Le 28 décembre 1022, une quinzaine d’hérétiques furent brûlés à Orléans

« Bûcher des disciples d’Amaury de Chartres condamnés comme hérétiques sous les yeux du roi Philippe Auguste (1210) ». Jean Fouquet, Grandes Chroniques de France, Tours, XVe siècle, BnF 6465 f° 236

La Société archéologique d’Eure-et-Loir a deux raisons de commémorer le millénaire de ce funeste événement : le récit le plus complet qui le relate émane de Paul, moine de l’abbaye chartraine de Saint-Père-en-Vallée, et l’enquête visant à démasquer les hérétiques et mieux connaître leurs croyances et leurs pratiques est partie de Chartres.

Paul, auteur de la première partie du Cartulaire de Saint-Père-en-Vallée également connue sous le nom de Vieil Aganon, recopie, entre 1060 et 1088 environ, les chartes de son époque concernant son monastère ; de plus, il fait œuvre d’archiviste en y ajoutant tous les documents qu’il a pu recueillir sur Saint-Père, et de chroniqueur en les agrémentant de commentaires.

Ainsi, dans le troisième chapitre du Livre sixième, figure une charte par laquelle Aréfastus – frère du sénéchal Gonnor de Normandie puis moine à Saint-Père – donne à l’abbaye des biens répartis dans le pagus de Coutances.
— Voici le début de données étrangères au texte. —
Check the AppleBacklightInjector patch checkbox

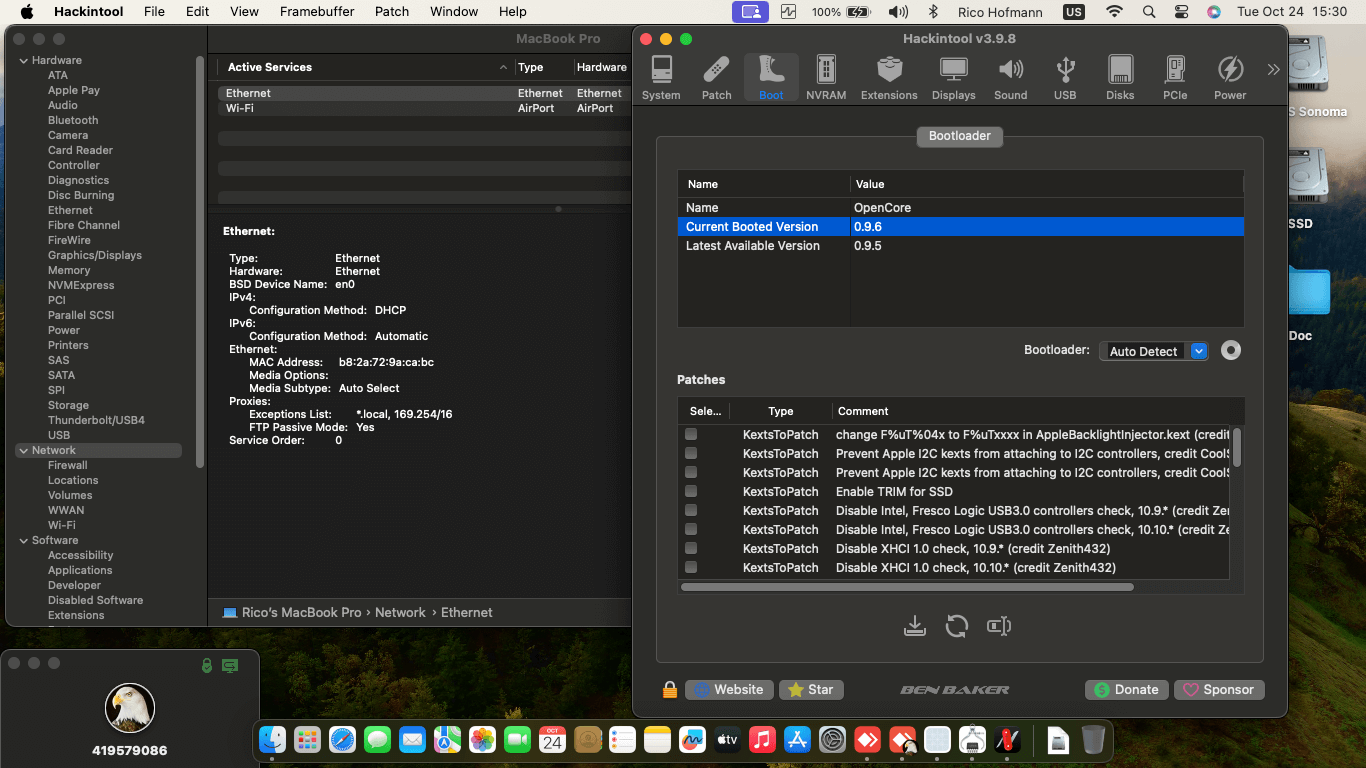[691, 435]
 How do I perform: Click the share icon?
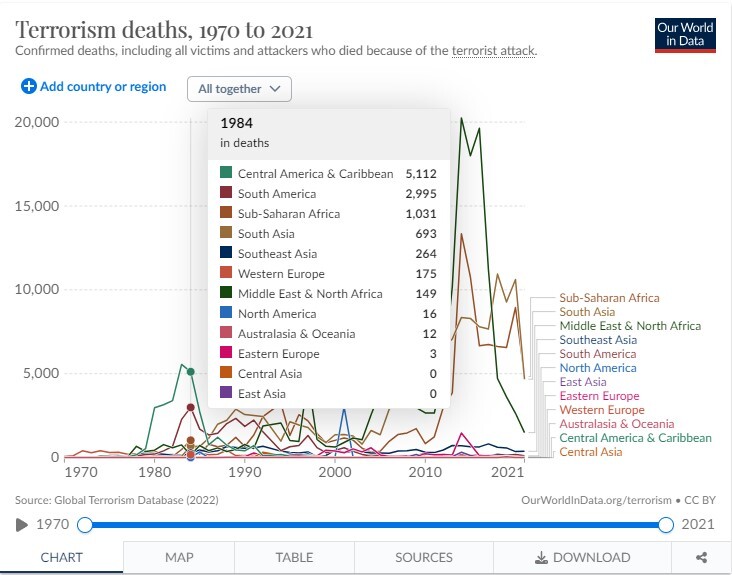pos(701,557)
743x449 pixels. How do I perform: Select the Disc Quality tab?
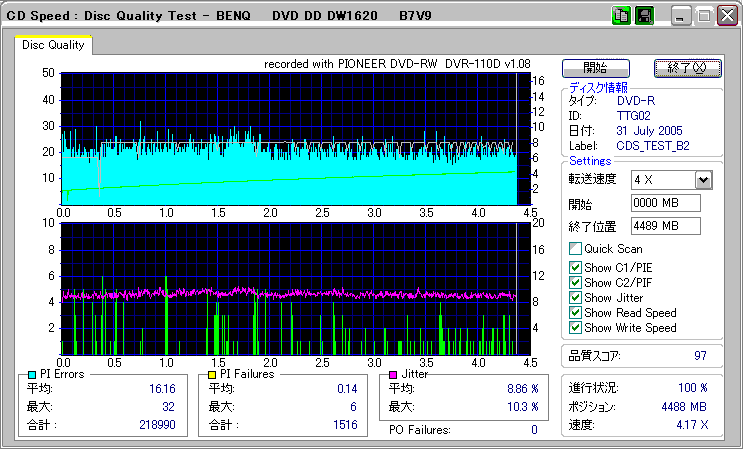point(54,45)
Suit un très long développement de Paul qui a « considéré qu’il valait la peine de rappeler comment l’homme en question, Aréfastus, a, grâce à Dieu et à son exceptionnelle sagacité, non seulement découvert mais aussi totalement éradiqué une hérésie qui se développait secrètement dans la ville d’Orléans ».

Le brillant proche des comtes de Normandie « avait chez lui un clerc nommé Herbert qui avait décidé d’aller étudier dans la ville d’Orléans. » Ce maître de l’école de Saint-Pierre-le-Puellier rencontre, dans la ville natale de Robert le Pieux, Étienne – ancien confesseur de la reine Constance – et Lisoie – chantre de la cathédrale – réputés pour leur sagesse, leur piété et leur générosité ; mais il se laisse rapidement enivrer par « leur boisson mortelle », et, tombé dans « le gouffre de l’hérésie absolue », veut y entraîner son maître Aréfastus ; repérant « l’erreur diabolique », ce dernier rapporte l’affaire au comte Richard II de Normandie, lui demande d’en avertir le roi et se propose de l’aider à se débarrasser du fléau caché dans son royaume.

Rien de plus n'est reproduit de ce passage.